Pycnochromis leucurus
- Conservation status: Least Concern (IUCN 3.1)

Scientific classification
- Kingdom: Animalia
- Phylum: Chordata
- Class: Actinopterygii
- Division: Teleostei
- Order: Blenniiformes
- Family: Pomacentridae
- Genus: Pycnochromis
- Species: P. leucurus
- Binomial name: Pycnochromis leucurus (Gilbert, 1905)
- Synonyms: Chromis leucura Gilbert, 1905 ; Chromis leucurus Gilbert, 1905 ;

= Pycnochromis leucurus =

- Genus: Pycnochromis
- Species: leucurus
- Authority: (Gilbert, 1905)
- Conservation status: LC

Species of ray-finned fish

Pycnochromis leucurus, commonly known as whitetail chromis, is a species of damselfish belonging to the genus Pycnochromis. Its scientific name combines the Greek terms leukos and oura, meaning "white" and "tail". It was first described by American ichthyologist, Charles Henry Gilbert in 1905. However, the species was initially classified as Chromis leucura, then was reclassified to Pycnochromis leucurus in 2021. Later, genetic comparisons found that the Pycnochromis lineage is more closely related to the genus Dascyllus than Chromis.

== Description ==
This species are small fish with a deep, navy blue body, yellow lower fins, a pale thread-shaped tail, and a dark marking outlined in yellow near each pectoral fin. Young whitetail chromis' are a blue-gray color and can grow up to 2.5 in in length. As they mature, its dorsal fin consists of 12 stiff spines and 14 flexible rays, while its anal fin contains 2 spines and between 13 and 15 rays.

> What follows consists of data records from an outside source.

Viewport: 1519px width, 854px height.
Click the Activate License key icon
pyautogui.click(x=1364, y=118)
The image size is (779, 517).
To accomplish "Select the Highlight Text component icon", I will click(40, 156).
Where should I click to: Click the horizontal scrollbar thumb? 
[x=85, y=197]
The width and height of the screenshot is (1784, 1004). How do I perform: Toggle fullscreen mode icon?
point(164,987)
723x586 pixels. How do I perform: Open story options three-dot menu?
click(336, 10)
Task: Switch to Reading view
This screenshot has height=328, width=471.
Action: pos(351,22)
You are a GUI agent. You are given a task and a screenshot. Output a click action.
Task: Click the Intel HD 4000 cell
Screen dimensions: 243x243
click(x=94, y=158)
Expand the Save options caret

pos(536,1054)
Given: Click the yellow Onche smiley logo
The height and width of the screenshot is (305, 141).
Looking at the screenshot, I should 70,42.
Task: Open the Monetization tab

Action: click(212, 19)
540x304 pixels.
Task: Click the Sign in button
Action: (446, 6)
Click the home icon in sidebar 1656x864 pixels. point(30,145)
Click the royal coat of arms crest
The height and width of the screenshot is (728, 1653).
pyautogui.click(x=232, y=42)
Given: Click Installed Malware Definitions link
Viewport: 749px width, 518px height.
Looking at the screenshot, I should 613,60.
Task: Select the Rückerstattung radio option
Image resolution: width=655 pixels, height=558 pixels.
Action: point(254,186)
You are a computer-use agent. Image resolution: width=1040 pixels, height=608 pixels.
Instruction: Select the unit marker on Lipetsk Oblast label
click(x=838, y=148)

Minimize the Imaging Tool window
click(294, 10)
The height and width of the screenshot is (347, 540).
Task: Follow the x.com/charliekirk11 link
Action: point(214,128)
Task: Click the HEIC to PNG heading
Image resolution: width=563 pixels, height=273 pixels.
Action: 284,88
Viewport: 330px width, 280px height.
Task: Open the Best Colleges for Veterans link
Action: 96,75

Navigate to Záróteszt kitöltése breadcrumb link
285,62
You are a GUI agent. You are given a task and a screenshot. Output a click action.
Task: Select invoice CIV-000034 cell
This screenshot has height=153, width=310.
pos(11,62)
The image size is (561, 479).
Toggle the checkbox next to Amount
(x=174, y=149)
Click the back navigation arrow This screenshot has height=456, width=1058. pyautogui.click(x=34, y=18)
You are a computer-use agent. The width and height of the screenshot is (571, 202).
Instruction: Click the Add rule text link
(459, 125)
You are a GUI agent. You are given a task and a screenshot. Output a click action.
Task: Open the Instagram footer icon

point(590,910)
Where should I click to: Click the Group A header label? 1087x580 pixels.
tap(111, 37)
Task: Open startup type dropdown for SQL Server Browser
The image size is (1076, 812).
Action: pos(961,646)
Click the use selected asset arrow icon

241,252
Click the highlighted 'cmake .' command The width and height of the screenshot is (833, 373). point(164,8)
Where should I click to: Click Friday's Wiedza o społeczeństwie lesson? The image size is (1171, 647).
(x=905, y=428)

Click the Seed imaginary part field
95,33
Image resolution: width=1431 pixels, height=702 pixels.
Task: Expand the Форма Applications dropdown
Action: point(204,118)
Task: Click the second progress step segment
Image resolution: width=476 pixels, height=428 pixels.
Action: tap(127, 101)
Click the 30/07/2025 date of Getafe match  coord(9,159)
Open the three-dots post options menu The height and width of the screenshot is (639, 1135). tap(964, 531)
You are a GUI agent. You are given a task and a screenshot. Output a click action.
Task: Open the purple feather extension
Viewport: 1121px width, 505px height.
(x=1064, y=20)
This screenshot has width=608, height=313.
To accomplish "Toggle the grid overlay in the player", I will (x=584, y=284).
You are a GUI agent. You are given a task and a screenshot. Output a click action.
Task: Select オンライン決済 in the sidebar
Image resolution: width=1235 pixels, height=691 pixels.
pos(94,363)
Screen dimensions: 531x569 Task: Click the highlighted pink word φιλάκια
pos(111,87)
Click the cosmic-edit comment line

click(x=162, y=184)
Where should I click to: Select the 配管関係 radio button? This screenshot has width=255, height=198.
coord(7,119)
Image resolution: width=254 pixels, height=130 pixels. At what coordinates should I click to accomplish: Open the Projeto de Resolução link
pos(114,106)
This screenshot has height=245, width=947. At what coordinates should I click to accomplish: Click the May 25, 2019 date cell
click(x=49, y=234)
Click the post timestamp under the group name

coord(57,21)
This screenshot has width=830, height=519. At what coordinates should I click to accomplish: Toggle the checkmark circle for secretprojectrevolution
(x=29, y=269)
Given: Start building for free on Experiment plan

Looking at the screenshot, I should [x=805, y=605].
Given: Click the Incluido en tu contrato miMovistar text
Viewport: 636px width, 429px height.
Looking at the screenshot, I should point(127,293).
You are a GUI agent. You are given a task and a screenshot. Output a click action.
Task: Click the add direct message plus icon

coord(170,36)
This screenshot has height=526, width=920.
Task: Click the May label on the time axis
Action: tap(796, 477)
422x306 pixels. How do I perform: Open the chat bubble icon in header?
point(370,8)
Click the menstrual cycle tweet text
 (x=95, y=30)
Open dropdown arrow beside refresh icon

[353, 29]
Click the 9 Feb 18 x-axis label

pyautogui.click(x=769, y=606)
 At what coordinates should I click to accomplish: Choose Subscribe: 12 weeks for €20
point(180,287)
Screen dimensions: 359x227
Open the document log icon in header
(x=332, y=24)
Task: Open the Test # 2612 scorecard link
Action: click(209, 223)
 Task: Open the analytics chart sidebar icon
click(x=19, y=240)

==Distribution and habitat==
Pycnochromis leucurus is found in the Indo-Pacific. The species has been found between a range of approximately 20 and 122 m below the surface. First studies of the species originated from specimens collected in the ʻAuʻau Channel between Maui and Lānaʻi at depths of approximately 62 to 119 m. Whitetail chromis are often observed gathering in small numbers.